Habló muy serio, por su tono de voz me pareció que de golpe había cumplido una decena de años:

   -Seguro que lo envía “López y López”, o ese chiflado de Prenafeta, para que termine con los apodemus sylvaticus, con las arvícolas terrestris, con las cincidelas campestres, con los bombus pomorum, con las catocalas nupciales, con las haliotis tuberculatas, con las acanthocardias aculeatas, con las anodontas cigneas

   No quedaba duda. Lucas entendía una barbaridad de plantas y animales.

   -…¡Lo denunciaremos a las autoridades!-concluyó.

   “¿A qué autoridades”, pensé yo. Desde luego al alcalde no. Pero mi amigo me había contagiado su valor:

   -¡Eso, eso! ¡Lo denunciaremos y le darán gratis un pijama a rayas, y no le faltará pan y agua el resto de sus días!

   -Comida para las tortugas- dijo de pronto aquel individuo, suavizando la voz, con un destello de astucia en su único ojo.

   Nos dejó noqueados. No comprendíamos nada.

   -¿¿¿??? ¿Cómo dice?-dijimos a la par.

   -He venido a por comida para las tortugas, tengo tortugas en mi barco, galápagos, cientos de galápagos de todos los tamaños. Necesito comida para ellos.

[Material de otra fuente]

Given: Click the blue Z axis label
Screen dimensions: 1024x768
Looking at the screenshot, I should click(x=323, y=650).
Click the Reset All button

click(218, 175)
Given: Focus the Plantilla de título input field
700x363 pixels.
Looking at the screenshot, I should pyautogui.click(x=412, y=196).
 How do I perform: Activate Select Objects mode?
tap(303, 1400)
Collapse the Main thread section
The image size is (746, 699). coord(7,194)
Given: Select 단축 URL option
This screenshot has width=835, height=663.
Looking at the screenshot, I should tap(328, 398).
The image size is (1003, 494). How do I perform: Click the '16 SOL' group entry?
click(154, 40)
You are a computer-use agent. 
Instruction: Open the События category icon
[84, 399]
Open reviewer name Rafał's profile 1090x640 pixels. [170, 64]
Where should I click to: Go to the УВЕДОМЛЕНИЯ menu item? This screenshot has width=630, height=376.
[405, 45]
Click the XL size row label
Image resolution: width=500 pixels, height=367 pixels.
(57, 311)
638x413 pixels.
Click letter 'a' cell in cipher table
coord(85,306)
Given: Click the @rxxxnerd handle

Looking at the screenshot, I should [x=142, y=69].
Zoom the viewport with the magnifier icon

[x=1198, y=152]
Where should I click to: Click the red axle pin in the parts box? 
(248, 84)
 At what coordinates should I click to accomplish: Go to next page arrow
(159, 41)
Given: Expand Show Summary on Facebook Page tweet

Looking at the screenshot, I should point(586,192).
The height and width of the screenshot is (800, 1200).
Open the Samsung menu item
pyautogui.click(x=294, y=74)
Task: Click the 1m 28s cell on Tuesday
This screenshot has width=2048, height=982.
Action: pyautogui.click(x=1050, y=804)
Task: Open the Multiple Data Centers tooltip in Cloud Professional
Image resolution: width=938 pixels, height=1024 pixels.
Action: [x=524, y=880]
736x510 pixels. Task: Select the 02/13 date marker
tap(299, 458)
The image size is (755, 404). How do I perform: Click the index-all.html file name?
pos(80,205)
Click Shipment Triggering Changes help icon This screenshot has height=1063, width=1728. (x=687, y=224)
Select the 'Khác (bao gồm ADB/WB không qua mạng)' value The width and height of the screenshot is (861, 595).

   -¿Qué clase de comida ha venido a buscar aquí?- le preguntó Lucas. Le recuerdo que también las plantas son seres vivos y que aquí hay especies únicas que están protegidas. Me refiero a la marchantia polymorpha, la fontinalis antipyrética, la taraxacum officinale, la cerastium gracile, la coriaria myrtifolia

   El esfuerzo de aquel “buitre” con pantalones por mantener la calma era considerable.

   -Sólo matojos silvestres como esos-. Señaló unas plantas mustias y requemadas que había a nuestro alrededor. Su cuchillo finlandés brilló a la velocidad de un guiño inesperado. Nosotros nos estremecimos.

   -Arrancaré unos cuantos y me iré enseguida. No volveré a poner un pie en esta cala de los demonios. Lo que menos deseo en este mundo es encontrarme de nuevo con vosotros, niñatos metistones. Y, creedme, vosotros tampoco deberíais desearlo-. Con gesto taciturno arrancó unas cuantas hierbas resecas, las guardó en la bolsa que le colgaba del cinturón, y se marchó. Como esos seres enviados por el diablo, que salen en las películas, dejó a su paso un reguero de arañas, hormigas, escarabajos… y todo tipo de insectos que por allí habitaban.  

   -¿No preferirán sus tortugas unas cuantas moscas y unas hojas de lechuga?- le grité mientras se alejaba.

   -¡La próxima vez venid con alguien que os pueda llevar a vuestra casa, por si aterrizáis de cabeza y se os desparraman los sesos! –fue su contestación. 

   -Esto no me gusta nada-me dijo Lucas pensativo.



   -Tienes razón, no creo que sean tortugas lo que tiene este pajarraco en su barco, y es lo que vamos a averiguar.